In vivo staphylococcal superantigen-driven polyclonal Ig responses in mice: dependence upon CD4+ cells and human MHC class II

William Stohl, Dong Xu, Song Zang,1, Kyung S. Kim, Lily Li,1, Julie A. Hanson,3, Stephen A. Stohlman,2, Chella S. David,3 and Chaim O. Jacob,1

Division of Rheumatology and Immunology,
1 Division of Gastrointestinal and Liver Diseases in the Department of Medicine, and
2 Department of Neurology, Keck School of Medicine, University of Southern California, 2011 Zonal Avenue, HMR 711, Los Angeles, CA 90033, USA
3 Department of Immunology, Mayo Clinic, Rochester, MN 55905, USA

Correspondence to: Correspondence to: W. Stohl

Staphylococcal enterotoxin (SE) B and seven other staphylococcal superantigens (SAg), despite promoting vigorous Ig production in human peripheral blood mononuclear cell cultures, are exceedingly poor at eliciting Ig responses in cultures of spleen cells from C57BL/10J (B10) or C3H/HeJ mice.
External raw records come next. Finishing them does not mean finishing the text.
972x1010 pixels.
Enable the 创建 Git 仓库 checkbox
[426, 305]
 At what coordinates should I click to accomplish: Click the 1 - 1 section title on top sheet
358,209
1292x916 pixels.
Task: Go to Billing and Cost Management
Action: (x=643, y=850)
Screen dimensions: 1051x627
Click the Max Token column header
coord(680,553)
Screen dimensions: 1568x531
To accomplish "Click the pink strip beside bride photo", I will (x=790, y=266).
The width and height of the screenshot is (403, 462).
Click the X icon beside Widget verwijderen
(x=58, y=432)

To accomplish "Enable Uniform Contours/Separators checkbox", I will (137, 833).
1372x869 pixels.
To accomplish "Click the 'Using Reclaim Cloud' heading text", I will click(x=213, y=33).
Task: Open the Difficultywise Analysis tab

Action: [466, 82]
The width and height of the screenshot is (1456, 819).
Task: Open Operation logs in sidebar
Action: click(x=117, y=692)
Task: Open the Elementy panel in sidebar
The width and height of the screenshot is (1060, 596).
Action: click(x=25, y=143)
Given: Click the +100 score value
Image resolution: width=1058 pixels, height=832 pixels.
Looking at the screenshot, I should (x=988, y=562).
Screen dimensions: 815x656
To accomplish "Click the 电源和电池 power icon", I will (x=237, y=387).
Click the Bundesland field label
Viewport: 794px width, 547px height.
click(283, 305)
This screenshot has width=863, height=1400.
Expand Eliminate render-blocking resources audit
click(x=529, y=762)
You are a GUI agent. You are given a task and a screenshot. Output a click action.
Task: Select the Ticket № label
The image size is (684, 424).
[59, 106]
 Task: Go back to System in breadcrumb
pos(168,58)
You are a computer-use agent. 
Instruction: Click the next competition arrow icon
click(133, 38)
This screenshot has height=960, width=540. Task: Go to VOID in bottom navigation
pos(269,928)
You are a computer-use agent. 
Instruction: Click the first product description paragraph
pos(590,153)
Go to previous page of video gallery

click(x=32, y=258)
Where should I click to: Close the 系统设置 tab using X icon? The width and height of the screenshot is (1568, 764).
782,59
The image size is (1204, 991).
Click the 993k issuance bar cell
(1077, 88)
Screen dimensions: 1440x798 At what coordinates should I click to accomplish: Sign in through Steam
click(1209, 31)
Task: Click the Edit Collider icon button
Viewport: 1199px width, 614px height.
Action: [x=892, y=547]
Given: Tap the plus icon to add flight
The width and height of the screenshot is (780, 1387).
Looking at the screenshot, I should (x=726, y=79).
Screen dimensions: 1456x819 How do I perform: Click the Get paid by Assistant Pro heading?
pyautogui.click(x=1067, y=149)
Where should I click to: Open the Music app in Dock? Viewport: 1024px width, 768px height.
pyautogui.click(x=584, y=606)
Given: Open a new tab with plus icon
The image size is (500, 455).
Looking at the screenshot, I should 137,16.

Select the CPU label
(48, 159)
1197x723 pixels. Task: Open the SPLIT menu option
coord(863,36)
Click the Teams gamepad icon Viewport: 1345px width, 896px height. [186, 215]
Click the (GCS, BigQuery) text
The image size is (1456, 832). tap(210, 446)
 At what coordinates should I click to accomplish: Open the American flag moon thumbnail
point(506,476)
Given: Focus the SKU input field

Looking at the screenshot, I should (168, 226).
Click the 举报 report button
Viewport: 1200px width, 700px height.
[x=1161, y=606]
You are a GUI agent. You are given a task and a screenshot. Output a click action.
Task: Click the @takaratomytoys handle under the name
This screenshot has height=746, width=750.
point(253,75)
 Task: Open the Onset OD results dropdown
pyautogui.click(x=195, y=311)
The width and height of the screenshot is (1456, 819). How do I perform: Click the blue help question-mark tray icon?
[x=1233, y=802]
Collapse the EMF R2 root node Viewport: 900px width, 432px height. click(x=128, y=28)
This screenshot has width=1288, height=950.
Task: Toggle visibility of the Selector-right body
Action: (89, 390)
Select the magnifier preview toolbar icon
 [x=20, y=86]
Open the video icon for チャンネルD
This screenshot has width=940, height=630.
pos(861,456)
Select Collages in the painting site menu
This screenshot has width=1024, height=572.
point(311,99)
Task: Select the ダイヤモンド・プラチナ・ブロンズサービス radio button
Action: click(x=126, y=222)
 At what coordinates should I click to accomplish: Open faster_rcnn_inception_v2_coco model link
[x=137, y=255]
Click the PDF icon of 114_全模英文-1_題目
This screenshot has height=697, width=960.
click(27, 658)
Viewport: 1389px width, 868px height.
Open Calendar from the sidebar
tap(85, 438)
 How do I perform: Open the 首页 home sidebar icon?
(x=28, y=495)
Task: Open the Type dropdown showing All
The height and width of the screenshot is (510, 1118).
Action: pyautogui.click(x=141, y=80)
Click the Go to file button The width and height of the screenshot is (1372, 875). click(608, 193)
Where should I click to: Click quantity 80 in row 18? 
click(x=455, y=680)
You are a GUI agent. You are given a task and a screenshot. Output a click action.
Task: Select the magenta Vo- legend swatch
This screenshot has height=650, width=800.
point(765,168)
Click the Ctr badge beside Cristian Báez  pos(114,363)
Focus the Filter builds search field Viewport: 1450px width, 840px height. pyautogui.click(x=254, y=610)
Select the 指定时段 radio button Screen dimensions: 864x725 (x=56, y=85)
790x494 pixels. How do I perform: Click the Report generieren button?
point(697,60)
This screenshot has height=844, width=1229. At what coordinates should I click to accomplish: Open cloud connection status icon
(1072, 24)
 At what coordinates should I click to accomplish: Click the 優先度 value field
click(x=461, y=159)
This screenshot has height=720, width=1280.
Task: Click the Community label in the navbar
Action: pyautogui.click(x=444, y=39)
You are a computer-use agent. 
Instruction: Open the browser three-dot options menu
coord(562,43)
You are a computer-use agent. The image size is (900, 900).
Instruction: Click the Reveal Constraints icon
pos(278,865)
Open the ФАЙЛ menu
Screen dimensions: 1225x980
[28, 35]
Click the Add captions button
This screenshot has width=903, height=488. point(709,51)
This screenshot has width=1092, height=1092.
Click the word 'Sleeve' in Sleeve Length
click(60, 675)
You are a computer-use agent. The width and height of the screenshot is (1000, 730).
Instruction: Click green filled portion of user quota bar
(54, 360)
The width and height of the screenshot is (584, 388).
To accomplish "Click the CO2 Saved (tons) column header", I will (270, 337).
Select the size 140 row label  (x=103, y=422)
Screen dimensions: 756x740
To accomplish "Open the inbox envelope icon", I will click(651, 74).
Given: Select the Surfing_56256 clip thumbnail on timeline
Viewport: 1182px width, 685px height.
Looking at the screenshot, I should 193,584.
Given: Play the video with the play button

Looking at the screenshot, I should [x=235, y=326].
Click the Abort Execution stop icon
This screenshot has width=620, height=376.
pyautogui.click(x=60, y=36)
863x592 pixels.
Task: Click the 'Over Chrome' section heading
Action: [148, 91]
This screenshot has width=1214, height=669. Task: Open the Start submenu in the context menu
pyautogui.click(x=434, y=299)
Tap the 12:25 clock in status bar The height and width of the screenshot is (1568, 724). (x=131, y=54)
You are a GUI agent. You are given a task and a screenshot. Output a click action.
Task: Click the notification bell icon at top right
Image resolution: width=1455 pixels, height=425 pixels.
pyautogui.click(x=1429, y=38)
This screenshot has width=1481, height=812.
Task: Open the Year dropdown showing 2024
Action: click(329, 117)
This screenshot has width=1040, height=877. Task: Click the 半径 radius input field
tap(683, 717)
In contrast, SEB elicits Ig responses in cultures of spleen cells from human MHC class II-transgenic mice. Whereas i.p. administration of SEB (0.2–20 µg) to non-transgenic B10 mice elicits very weak in vivo Ig responses, identical treatment of CD4+ cell-intact (but not CD4+ cell-depleted) human MHC class II-transgenic mice elicits dramatic increases in both splenic Ig-secreting cells and serum Ig levels. Over a 2-week period, the SEB-induced in vivo Ig responses peak and then plateau or fall in association with a preferential increase in splenic CD8+ cells. Nevertheless, in vivo depletion of CD8+ cells has no sustained effect on SEB-driven Ig responses. Taken together, these observations demonstrate that the effects of SAg on in vivo humoral immune responses are highly CD4+ cell dependent, are substantially CD8+ cell independent and can be successfully investigated using human MHC class II-transgenic mice. This model system may be useful in investigating the polyclonally activating effects of microbial products (prototypic environmental insults) on the development of systemic autoimmunity.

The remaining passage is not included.